The longer I wait to speak, the more pressure builds — the more gravitas I need to bring to that one comment.
Presence determines influence.
People can't listen until they feel heard.
Not about me, not about me, not about me — I'll say it ten times before a contentious conversation.
Key Stories
- Public speaking as “turning my body on fire”: Salvatore opens by describing how terrifying it was, then explains that the fear itself was the reason he committed — he needed to conquer his greatest fear, and kept getting back on stage until he did.
- Stand-up comedy class as research: As a communications professional, Salvatore took a stand-up comedy class to experience the highest-stakes version of public speaking. His first set went well because he prepared for a specific audience; his second bombed because he didn’t adapt. The lesson: prepare but never follow a script, and know your audience.
- Greg’s deadpan humor as a meeting entry strategy: Greg shares that he breaks the seal in meetings with deadpan humor — “plausible deniability if no one laughs” — and Salvatore validates that introverts’ heightened attunement to room dynamics makes them better at reading the moment for this than extroverts.
Techniques & Frameworks
- Break the seal early: Speak within the first five minutes of any meeting — even a small, simple contribution — to release the building pressure that makes the longer you wait, the more gravity your eventual comment must carry.
- The anticipatory pause: Pause not at commas or periods, but mid-sentence — so the room knows more is coming. This holds attention rather than inviting interruption. Three to five seconds of pause reads as intentional; one to two seconds reads as forgetting your place.
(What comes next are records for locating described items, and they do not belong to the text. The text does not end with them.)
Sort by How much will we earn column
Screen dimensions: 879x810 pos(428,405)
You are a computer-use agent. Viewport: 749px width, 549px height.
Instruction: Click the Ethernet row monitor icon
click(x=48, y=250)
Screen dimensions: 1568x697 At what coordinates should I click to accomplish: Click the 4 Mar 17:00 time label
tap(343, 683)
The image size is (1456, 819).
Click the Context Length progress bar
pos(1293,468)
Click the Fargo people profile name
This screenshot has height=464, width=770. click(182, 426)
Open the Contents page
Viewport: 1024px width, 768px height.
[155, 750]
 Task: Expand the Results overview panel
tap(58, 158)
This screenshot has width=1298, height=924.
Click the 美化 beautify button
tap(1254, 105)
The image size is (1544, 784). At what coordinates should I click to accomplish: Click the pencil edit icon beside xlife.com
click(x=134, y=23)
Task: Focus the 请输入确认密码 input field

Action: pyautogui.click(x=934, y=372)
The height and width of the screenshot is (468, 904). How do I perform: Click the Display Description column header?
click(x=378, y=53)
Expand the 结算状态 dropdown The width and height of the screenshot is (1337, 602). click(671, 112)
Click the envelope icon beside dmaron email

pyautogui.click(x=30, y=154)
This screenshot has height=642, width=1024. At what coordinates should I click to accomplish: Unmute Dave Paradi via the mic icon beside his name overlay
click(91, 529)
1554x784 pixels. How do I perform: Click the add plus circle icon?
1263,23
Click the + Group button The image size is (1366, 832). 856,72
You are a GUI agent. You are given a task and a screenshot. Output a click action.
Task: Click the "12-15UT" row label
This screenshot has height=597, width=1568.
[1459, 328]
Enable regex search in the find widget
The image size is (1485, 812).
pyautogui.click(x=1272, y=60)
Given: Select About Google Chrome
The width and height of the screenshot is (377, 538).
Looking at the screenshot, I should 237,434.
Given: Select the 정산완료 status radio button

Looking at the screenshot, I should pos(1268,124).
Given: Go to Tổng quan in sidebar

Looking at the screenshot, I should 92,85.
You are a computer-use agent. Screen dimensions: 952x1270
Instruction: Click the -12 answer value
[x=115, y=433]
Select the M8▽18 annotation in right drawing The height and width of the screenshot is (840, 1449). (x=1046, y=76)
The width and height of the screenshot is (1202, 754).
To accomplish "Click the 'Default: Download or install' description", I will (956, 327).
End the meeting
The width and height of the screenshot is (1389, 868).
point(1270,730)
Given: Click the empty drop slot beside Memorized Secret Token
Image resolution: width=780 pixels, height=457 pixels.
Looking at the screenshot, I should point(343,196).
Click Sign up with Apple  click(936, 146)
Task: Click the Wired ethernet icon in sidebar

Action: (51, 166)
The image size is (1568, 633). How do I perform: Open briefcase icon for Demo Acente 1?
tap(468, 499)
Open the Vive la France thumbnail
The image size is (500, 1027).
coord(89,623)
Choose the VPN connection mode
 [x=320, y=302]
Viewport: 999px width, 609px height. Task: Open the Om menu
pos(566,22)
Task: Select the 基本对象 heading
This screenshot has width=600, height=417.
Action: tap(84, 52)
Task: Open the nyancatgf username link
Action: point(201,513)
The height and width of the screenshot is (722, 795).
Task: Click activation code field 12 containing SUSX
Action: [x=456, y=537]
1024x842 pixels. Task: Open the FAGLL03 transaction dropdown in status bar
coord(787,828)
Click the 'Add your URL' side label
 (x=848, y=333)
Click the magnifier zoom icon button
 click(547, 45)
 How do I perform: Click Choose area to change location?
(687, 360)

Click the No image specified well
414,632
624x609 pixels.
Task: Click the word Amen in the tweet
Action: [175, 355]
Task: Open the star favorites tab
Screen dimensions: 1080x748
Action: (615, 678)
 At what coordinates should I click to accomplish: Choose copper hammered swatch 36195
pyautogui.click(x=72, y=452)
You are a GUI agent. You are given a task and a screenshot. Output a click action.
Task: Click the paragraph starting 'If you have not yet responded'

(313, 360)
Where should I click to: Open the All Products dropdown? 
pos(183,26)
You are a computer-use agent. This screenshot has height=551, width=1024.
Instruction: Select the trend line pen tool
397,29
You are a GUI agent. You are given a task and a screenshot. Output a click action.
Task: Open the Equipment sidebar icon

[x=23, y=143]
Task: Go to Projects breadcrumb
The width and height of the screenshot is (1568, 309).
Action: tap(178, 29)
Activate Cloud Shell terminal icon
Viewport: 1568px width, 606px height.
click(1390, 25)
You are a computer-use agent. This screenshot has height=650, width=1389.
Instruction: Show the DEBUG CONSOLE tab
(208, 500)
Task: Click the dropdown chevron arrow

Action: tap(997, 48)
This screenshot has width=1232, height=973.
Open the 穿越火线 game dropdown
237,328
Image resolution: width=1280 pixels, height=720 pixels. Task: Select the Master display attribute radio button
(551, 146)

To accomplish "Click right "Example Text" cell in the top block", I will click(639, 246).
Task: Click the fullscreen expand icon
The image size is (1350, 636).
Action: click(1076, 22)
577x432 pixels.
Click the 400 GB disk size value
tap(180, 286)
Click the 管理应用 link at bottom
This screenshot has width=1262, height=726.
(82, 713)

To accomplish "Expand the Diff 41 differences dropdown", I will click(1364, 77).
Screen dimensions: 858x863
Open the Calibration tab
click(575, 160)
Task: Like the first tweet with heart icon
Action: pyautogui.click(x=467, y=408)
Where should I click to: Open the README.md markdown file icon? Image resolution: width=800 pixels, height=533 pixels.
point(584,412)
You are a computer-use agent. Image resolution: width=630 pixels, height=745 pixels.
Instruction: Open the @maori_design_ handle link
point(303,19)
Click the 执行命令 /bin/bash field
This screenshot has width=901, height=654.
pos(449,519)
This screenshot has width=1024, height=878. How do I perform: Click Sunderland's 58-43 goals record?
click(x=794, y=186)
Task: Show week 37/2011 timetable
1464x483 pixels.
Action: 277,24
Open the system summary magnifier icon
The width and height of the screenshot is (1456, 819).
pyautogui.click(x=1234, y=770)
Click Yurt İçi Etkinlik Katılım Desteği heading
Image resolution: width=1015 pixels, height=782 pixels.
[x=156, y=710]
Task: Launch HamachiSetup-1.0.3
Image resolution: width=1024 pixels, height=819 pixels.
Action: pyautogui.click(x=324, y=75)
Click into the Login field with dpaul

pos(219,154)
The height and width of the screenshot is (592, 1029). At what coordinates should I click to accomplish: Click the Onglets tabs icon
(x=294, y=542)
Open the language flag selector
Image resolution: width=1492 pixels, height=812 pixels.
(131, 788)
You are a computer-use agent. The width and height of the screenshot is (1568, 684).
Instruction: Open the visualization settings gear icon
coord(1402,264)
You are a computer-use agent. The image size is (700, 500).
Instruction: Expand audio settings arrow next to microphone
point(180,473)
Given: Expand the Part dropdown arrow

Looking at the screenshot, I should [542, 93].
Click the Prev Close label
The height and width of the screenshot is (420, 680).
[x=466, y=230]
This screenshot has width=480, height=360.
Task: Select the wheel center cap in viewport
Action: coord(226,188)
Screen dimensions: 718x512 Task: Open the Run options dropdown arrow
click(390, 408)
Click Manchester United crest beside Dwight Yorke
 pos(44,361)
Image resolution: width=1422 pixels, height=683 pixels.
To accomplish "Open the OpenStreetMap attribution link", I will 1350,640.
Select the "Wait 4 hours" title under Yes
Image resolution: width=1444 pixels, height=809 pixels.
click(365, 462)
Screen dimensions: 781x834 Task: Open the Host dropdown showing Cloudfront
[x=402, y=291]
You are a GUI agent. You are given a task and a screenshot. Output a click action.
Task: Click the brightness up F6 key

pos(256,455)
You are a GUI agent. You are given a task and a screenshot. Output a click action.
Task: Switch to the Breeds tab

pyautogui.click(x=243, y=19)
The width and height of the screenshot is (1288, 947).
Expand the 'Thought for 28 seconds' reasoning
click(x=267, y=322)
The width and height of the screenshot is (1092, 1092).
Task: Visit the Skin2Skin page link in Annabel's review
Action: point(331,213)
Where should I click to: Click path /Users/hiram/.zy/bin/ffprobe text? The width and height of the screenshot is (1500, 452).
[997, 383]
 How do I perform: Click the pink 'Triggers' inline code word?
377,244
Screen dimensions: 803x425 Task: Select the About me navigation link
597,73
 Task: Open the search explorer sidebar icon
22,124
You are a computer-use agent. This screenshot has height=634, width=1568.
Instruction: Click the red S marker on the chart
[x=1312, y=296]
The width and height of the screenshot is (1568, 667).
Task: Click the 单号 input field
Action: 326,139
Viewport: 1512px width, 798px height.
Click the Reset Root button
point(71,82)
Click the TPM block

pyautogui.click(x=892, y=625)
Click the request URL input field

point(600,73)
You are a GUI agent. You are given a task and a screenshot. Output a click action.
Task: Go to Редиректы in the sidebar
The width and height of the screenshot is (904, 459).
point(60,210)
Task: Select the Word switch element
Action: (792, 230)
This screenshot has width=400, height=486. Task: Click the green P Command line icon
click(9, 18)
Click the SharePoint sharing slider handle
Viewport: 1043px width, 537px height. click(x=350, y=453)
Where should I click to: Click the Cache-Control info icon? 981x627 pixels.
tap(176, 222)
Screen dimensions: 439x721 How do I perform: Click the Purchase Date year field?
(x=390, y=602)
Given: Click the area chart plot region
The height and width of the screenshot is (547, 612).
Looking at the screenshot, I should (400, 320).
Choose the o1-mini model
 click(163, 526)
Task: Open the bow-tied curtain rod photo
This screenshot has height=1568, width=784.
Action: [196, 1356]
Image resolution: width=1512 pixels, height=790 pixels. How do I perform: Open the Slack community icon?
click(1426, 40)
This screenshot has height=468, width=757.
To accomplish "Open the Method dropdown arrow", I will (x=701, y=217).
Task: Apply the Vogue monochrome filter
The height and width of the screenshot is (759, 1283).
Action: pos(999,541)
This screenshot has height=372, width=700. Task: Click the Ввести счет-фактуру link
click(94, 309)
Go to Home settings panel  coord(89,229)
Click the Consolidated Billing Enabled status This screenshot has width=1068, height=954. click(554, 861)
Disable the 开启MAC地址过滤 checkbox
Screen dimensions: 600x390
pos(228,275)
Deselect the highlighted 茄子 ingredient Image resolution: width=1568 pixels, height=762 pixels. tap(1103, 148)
- Space, silence, stillness: The three physical markers of presence. Take up space (elbows away from body), move with stillness (graceful, intentional gestures), and hold silence comfortably. Move 5% slower than everyone else in the room.
- The exhale technique: Calm physiological arousal not by inhaling deeply (which opens the rib cage and speeds the heart) but by taking a slow, long exhale and holding the chest cavity closed after — a counterintuitive but research-supported technique.
- You then me: When triggered by anger or agitation, begin by voicing your understanding of the other person’s world — their hopes, fears, and context — before asserting your own position. Forces empathy and often dissolves the conflict before escalation.
- 54-3-2-1 grounding: Five things you can see, four you can hear, three you can touch, two you can smell, one you can taste. Interrupts perseveration and restores present-moment awareness.
- Reframe the rush: Relabel the adrenaline surge before speaking as excitement rather than fear. The physiological experience is identical; the interpretation changes the outcome.
- People want a dialogue, not a download: Stop presenting the whole buffet. Take the order. Bring one dish at a time. Senior leaders want to engage your thinking, not audit your data.